JUSTIFICATION NOT THE SAME AS PARDON

The problem raised then, in religion, by the word Justification, is, How shall man be just before God? To use the words of our Eleventh Article, it is, How shall we be "accounted righteous before God?" In other words, How shall we, having sinned, having broken the holy Law, having violated the will of God, be treated, as to our acceptance before Him, as to our "peace with Him" (Romans 5:1), as if we had not done so? Its question is not, directly, How shall I a sinner become holy, but, How shall I a sinner be received by my God, whom I have grieved, as if I had not grieved Him?

Here let us note, what will be clear on reflection, that Justification means properly no less than this, the being received by Him as if we had not grieved Him. It is not only, the being forgiven by Him. We do indeed as sinners most urgently need forgiveness, the remission of our sins, the putting away of the holy vengeance of God upon our rebellion. But we need more. We need the voice which says, not merely, you may go; you are let off your penalty; but, you may come; you are welcomed into My presence and fellowship. We shall see later how important this difference is in the practical problems of our full salvation. But one thing is evident at first sight, namely, that this is implied in the very word Justification. For Justification, in common speech, never means pardon. It means winning, or granting, a position of acceptance. "You are justified in taking this course of action," does not mean, you were wrong, yet you are forgiven. It means, you were right, and in the court of my opinion you have proved it. In religion accordingly our Justification means not merely a grant of pardon, but a verdict in favor of Our standing as satisfactory before the Judge.

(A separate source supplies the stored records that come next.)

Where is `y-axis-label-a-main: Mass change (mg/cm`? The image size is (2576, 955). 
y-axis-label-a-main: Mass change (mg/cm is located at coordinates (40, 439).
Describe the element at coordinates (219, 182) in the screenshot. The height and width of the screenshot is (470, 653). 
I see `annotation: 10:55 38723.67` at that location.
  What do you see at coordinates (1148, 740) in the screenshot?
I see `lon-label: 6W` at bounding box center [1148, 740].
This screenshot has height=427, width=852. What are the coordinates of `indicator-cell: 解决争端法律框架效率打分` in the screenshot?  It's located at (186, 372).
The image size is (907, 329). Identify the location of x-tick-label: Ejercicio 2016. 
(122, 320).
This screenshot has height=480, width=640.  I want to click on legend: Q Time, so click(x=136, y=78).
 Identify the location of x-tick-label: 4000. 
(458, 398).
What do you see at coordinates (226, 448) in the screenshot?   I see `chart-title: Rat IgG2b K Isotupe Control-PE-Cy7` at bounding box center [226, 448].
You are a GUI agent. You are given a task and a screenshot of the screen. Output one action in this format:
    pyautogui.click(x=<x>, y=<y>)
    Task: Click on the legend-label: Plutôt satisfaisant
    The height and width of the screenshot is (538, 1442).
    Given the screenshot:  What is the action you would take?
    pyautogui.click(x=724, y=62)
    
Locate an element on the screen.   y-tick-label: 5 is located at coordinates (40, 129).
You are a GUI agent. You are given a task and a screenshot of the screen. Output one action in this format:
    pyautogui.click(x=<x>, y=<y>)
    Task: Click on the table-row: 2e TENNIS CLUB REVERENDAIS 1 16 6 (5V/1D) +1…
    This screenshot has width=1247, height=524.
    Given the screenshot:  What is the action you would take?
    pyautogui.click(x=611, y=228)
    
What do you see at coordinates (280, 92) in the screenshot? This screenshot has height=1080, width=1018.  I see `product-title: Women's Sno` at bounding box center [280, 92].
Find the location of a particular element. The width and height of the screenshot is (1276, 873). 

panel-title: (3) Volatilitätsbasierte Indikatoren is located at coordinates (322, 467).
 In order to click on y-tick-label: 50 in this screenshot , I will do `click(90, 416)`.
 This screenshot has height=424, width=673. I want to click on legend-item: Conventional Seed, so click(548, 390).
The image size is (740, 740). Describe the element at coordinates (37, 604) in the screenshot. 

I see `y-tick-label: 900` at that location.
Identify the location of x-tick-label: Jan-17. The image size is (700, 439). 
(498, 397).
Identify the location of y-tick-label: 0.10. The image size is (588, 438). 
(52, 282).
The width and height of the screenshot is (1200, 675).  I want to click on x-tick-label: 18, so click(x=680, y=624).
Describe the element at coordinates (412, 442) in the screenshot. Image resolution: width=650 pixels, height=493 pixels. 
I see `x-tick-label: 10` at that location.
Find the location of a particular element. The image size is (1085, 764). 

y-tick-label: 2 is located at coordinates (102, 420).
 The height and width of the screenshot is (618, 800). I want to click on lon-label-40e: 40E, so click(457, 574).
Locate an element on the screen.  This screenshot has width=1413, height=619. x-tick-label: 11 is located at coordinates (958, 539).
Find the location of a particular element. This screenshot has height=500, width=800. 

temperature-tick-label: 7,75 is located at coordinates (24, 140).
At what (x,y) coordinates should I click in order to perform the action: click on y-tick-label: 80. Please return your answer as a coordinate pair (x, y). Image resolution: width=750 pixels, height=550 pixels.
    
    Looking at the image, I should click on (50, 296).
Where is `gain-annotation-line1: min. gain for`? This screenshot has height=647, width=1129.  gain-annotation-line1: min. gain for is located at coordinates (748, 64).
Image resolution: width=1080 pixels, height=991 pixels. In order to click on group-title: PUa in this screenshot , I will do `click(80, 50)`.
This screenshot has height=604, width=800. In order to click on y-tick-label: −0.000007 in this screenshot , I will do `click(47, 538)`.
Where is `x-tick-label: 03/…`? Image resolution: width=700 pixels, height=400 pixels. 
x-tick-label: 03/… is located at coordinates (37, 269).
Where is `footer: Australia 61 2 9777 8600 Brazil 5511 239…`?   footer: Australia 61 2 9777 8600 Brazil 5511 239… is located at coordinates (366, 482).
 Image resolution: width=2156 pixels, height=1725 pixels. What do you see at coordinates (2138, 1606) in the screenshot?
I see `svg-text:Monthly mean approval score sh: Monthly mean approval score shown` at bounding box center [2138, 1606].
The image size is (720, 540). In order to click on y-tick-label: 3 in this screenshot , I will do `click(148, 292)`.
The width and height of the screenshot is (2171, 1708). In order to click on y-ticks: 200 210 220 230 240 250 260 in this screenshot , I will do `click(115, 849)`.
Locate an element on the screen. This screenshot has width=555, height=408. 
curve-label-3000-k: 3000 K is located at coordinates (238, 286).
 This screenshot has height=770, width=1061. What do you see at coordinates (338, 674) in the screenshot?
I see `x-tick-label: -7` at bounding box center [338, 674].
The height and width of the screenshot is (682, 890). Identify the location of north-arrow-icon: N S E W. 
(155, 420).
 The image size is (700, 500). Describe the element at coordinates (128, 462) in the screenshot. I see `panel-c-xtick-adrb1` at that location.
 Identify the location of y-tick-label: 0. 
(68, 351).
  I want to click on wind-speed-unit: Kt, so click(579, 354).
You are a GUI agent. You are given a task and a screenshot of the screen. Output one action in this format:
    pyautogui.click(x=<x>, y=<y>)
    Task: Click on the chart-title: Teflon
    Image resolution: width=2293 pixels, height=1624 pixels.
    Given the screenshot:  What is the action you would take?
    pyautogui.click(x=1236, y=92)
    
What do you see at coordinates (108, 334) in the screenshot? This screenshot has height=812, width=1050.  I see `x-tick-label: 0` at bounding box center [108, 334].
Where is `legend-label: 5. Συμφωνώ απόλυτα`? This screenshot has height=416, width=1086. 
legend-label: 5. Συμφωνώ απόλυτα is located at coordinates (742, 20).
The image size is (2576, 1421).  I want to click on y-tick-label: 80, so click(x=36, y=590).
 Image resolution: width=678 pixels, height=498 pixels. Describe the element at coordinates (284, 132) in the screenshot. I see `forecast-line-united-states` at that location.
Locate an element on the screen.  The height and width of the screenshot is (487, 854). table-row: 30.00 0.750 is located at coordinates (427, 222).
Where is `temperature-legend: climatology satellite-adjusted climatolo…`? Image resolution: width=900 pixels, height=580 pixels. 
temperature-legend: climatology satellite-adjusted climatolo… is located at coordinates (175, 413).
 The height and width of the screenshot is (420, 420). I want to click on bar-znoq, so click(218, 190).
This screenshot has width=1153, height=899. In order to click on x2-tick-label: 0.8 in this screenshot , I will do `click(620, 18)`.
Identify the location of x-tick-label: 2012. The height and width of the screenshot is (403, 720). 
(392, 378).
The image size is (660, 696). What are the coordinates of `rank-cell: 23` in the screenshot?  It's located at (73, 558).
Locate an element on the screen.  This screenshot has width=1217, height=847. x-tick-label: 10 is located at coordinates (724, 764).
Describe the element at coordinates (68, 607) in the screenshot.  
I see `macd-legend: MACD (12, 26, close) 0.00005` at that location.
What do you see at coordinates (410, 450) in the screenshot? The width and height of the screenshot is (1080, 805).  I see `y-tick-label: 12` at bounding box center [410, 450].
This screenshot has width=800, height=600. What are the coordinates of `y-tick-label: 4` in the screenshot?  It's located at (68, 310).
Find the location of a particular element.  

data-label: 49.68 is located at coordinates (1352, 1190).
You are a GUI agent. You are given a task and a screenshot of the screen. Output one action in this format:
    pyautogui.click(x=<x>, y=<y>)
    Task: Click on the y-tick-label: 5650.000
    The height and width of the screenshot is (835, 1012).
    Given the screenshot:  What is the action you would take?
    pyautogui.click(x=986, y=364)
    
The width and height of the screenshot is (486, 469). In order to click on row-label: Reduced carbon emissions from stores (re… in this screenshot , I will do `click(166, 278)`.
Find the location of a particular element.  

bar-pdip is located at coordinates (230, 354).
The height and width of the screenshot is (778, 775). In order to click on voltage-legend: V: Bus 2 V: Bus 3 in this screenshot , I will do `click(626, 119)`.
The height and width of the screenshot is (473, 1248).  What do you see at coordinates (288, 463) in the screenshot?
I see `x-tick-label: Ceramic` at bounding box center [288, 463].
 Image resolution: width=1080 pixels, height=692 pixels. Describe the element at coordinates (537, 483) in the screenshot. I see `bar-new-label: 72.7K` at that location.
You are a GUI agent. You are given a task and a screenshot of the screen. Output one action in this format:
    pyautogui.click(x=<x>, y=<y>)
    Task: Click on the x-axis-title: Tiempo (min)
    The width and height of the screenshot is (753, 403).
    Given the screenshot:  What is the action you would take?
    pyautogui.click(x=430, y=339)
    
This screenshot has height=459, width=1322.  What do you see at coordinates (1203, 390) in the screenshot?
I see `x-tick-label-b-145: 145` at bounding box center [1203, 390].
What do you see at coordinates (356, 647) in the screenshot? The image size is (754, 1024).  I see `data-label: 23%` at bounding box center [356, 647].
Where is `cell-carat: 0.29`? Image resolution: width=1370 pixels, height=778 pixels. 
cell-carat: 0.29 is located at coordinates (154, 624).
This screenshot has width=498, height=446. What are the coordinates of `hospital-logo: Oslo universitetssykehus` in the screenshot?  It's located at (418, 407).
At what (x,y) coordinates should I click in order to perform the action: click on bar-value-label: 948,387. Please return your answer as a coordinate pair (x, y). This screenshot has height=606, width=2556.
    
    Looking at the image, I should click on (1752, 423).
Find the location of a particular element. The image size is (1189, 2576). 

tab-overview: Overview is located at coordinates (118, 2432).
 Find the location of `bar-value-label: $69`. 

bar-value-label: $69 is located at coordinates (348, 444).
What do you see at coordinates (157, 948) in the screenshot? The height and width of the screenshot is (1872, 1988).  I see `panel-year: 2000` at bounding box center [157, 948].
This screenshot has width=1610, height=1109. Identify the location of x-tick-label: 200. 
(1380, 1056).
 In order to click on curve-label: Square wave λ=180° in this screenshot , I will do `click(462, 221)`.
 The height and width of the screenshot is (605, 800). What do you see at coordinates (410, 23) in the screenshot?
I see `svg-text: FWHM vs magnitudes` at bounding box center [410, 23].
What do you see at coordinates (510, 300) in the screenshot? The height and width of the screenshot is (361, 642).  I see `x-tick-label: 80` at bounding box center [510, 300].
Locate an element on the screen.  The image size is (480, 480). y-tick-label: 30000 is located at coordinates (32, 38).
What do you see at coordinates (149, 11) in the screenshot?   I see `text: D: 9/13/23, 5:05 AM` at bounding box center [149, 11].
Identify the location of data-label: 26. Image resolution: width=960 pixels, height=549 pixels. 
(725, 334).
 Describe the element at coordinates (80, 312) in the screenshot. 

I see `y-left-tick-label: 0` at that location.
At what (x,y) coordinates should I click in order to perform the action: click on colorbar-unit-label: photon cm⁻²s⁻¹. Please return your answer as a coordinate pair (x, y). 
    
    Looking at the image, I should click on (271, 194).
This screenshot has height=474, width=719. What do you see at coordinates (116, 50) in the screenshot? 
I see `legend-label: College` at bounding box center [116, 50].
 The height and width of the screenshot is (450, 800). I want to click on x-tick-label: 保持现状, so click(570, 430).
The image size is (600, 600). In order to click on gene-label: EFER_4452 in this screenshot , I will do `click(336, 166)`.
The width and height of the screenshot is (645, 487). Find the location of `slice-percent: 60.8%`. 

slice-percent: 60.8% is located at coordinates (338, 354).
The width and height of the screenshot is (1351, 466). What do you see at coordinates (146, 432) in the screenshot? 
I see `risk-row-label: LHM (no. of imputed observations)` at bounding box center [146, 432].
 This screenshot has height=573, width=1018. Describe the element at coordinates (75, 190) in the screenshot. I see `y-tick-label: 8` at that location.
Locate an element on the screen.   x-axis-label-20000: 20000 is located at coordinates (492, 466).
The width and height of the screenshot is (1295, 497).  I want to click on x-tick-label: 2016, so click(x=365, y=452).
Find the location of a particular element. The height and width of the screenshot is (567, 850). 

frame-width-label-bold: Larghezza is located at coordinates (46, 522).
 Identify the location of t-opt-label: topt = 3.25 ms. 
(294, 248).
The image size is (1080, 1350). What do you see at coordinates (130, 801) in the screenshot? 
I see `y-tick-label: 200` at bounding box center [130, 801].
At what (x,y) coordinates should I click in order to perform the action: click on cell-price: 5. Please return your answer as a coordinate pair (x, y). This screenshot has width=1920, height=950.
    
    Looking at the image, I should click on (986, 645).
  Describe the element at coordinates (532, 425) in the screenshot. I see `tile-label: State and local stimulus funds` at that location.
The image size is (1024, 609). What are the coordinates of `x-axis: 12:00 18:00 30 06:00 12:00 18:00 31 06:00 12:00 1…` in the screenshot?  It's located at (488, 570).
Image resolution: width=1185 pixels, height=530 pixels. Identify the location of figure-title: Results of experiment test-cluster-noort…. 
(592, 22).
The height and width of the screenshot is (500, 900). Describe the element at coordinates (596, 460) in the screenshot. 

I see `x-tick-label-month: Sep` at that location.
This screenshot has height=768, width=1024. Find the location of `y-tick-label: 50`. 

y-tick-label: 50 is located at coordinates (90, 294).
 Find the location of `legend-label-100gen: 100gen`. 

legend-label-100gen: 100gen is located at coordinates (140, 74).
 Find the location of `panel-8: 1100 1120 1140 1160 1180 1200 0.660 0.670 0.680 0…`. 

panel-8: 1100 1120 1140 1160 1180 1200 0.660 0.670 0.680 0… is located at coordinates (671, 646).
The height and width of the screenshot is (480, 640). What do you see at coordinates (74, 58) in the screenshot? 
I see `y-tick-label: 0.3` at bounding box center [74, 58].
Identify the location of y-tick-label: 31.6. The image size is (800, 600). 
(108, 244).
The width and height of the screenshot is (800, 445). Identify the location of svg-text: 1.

THE SPECIAL PROBLEM OF OUR JUSTIFICATION

Here in passing let us notice that of course the word Justification does not of itself imply that the justified person is a sinner. To see this as plainly as possible, recollect that God Himself is said to be justified, in Psalm 51:4, and Christ Himself, in 1 Timothy 3:16. In a human court of law, as we have seen above, it is the supreme duty of the judge to "justify the righteous" (Deuteronomy 25:1), and the righteous only. In all such cases Justification bears its perfectly proper meaning, unperplexed, crossed by no mystery or problem. But then, the moment we come to the concrete, practical question, how shall we be justified, and before God, or, to bring it closer home, how shall I, I the sinner, be welcomed by my offended Lord as if I were satisfactory, then the thought of Justification presents itself to us in a new and most solemn aspect. The word keeps its meaning unshaken. But how about its application. Here am I, guilty. To be justified is to be pronounced not guilty, to be vindicated and accepted by Lawgiver and Law. Is it possible? Is it not impossible?

Justification by Faith, in the actual case of our salvation, is thus a "short phrase." It means, in full, the acceptance of guilty sinners, before God, by Faith. Great is the problem so indicated. And great is the wonder and the glory of the solution given us by the grace of God. But to this solution we must advance by some further steps.